Missional Communities Series | Post #1
One of the things that we’re constantly trying to do is give different handles, lenses and angles for people to see and understand Missional Communities. (If you’re unfamiliar with MCs and you’d like a quick look at what they are, check out this Wikipedia article).
Over the next 3-4 months, I’m going to do a series of posts that really get into Missional Communities. We’ll have stories of how people are using them in the United States. We’ll take some time to answer questions that people have been asking on this blog for the past month or two. We’ll give a few ideas of how to start different kinds of Missional Communities. (For instance, what are some ways to start them in government housing projects in the city, in suburbia, for teenagers, for artists, etc). I want to spark your imagination for all that Missional Communities can do when the Spirit is at work. It’s certainly not meant to be exhaustive, more just throwing various ideas, handles, interviews and stories out there. Hopefully some of it really connects with you or might be language that could help the community you are in.
Our first post is actually quite simple. It’s short and to the point.
My very good friend, Keld Dahlmann, is the senior pastor of Aarhus Valgmenighed in Aarhus, Denmark. Brilliant leader and thinker and has been wonderfully successful in pioneering new missional models in Denmark. He has spent a lot of time thinking about what it means to create a spiritual oikos (in Greek, oikos means “household,” so what the NT is referring to with churches were households on mission together). Obviously, Missional Community is simply a spiritual household on mission together. That’s it.

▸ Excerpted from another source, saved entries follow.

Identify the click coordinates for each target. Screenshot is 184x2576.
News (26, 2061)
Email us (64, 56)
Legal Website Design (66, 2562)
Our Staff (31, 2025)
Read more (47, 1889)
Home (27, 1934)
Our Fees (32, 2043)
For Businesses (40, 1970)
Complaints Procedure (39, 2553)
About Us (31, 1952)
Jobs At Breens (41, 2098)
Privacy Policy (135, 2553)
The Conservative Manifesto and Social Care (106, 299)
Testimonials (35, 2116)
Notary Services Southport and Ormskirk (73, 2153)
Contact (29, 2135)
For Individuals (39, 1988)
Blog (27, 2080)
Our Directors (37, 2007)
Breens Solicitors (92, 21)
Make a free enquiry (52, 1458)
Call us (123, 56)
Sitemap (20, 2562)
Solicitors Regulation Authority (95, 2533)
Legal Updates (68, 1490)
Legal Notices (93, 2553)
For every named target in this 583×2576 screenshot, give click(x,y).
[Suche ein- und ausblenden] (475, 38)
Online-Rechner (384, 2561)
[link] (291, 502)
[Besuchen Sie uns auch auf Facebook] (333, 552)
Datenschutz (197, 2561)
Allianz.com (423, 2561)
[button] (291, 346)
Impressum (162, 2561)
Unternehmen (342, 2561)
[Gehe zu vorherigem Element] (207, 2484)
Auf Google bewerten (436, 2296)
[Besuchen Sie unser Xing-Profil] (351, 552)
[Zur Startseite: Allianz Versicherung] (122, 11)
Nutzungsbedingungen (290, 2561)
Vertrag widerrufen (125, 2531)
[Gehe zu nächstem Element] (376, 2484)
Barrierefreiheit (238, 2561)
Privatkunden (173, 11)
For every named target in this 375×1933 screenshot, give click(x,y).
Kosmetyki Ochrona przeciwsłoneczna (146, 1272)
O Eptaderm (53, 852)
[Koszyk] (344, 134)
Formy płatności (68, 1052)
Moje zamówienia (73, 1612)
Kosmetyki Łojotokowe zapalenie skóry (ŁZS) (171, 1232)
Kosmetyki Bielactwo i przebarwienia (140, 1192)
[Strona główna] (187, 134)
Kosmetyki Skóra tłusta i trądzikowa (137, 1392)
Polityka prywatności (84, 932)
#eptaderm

Keld has come up with 6 simple, but very accessible principles for creating an oikos.
Here is what they are:
1. Shared vision (What do we exist for? In other words, in what way is this community going to bring heaven to earth?)
2. Shared resources
3. Extended family (= more than a nuclear family, we’d say a minimum of 15-20 people, max of 50)
4. Mom/Dad (leaders in “fathering” mode)
6. Common meal
*One of the things God has been speaking to me a lot about lately is the desperate need to create these extended families that really are experiencing radical community together. I think these principles are an excellent lens to use and give people when evaluating/creating the community you’re a part of.